Markets Mixed Looking For Increased Export Demand

Brazilian soy production seen expanding

Brazilian Soy Production Seen Expanding 

  • The US agricultural attache forecasts 2020/21 area growth will be 4.05%, which is above the trend of 2.8%, with yields near the 5-year average. 
  • Soy planted area is projected to be 38.5 million hectares (95 million acres) with production of 130 million tonnes (4,776 million bushels).
  • If realized, production would be up 5.7% from last season’s record harvest of 123 million tonnes.
  • The attache forecasts domestic use at 44.5 million tonnes in the 2020/21 marketing year, an increase of just 1%.
  • The 32% depreciation of the Brazilian real has pushed domestic soybean prices to record levels.
  • The 2019/20 soybean export forecast was revised up to 78 million tonnes, with a potential 85.5 million tonnes available for 2020/21.

FBN’s Take On What It Means: Brazilian farmers have benefited significantly from an export boom thanks to a weak currency, which means that Brazil’s agricultural commodities are in effect on sale for the rest of the world. This, combined with producers’ confidence that high prices and robust global demand for Brazilian soybeans will continue to hold, incentivizes further expansion. The US has a fairly short export window into January 2021 when its prices are the most competitive, after which Brazil is expected to take market share if there is a normal growing season. 

China Books Record Corn Purchase 

  • Exporters reported the sale of 1.8 million tonnes of corn to China, the fourth-biggest spot deal ever for the grain. 
  • The purchase adds to the 1.4 million tonnes reported sold on July 10.
  • There are expectations that China will also import 3 million tonnes of corn from Ukraine based on a standing trade deal.
  • China is expected to meet the import quotas set by the World Trade Organization for 7.2 million tonnes of corn from any country in a year.
  • China's state grain handler Sinograin finds no quality issues with stockpiled corn.

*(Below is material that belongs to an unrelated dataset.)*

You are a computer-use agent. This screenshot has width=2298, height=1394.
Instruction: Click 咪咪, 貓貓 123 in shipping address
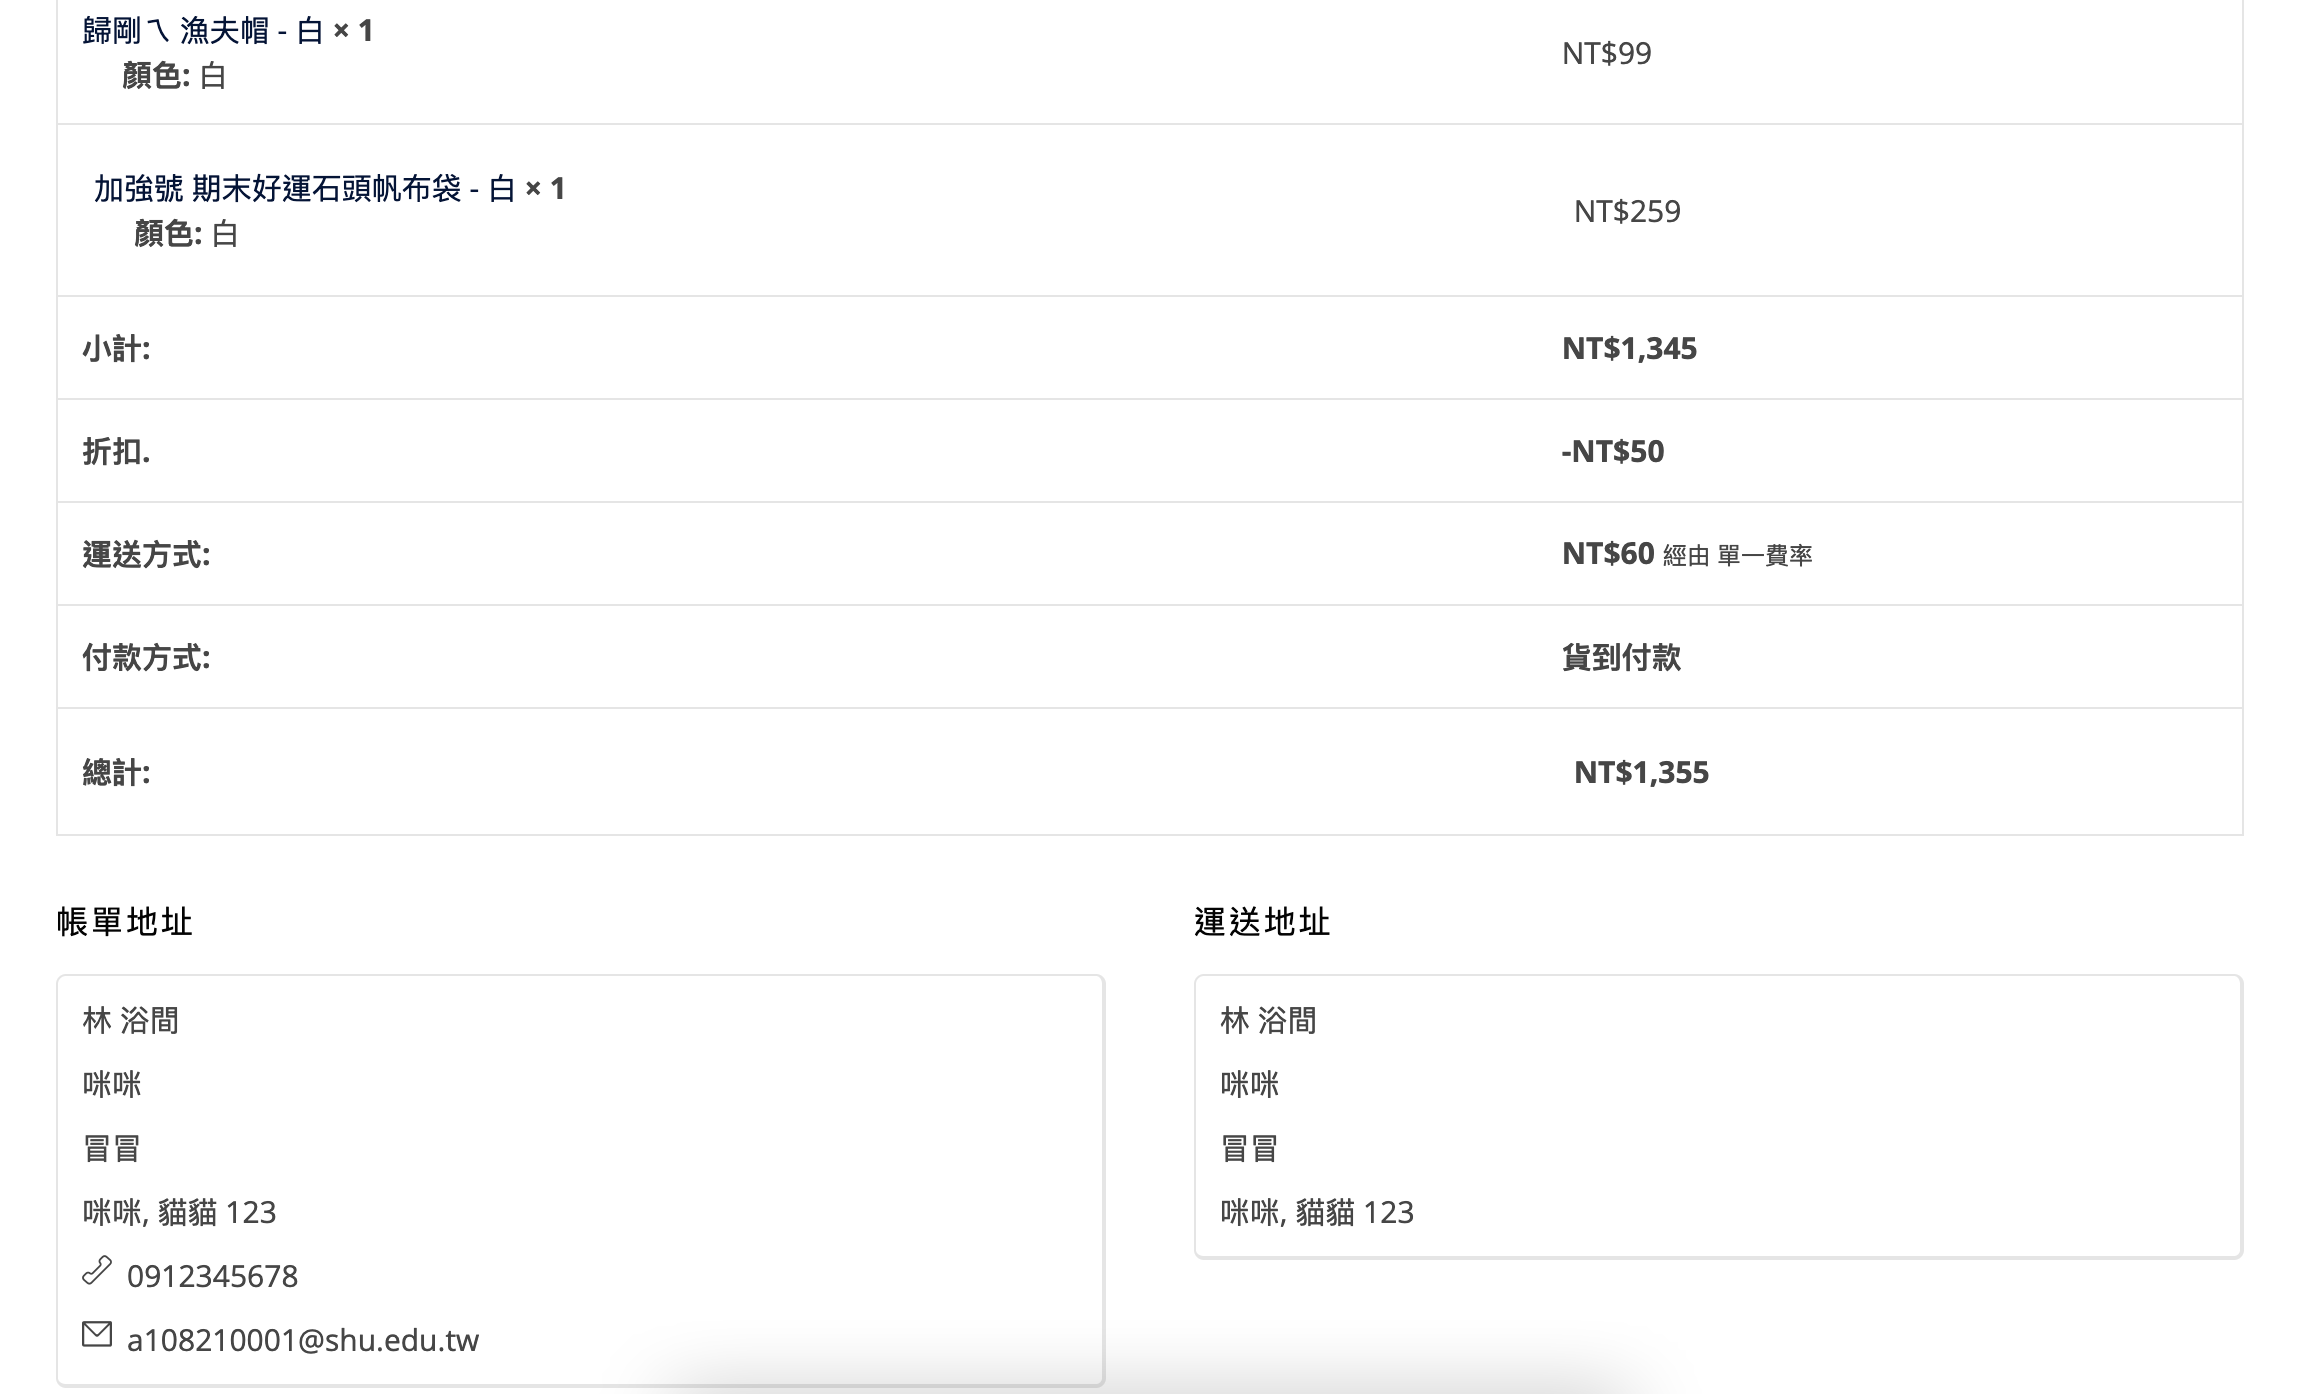click(1316, 1213)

FBN’s Take On What It Means: Record corn sales to China are a positive development. The key will be whether further purchases are made beyond the WTO quota, which is nearly met. Though there has been recent flood damage to some agricultural production areas, this would likely hinge on an expansion of state stockpiles in China as private companies require a GMO certificate to import the grain. The question remains whether China will meet its trade obligations to the US, especially given the recent increase in political tensions between the two countries.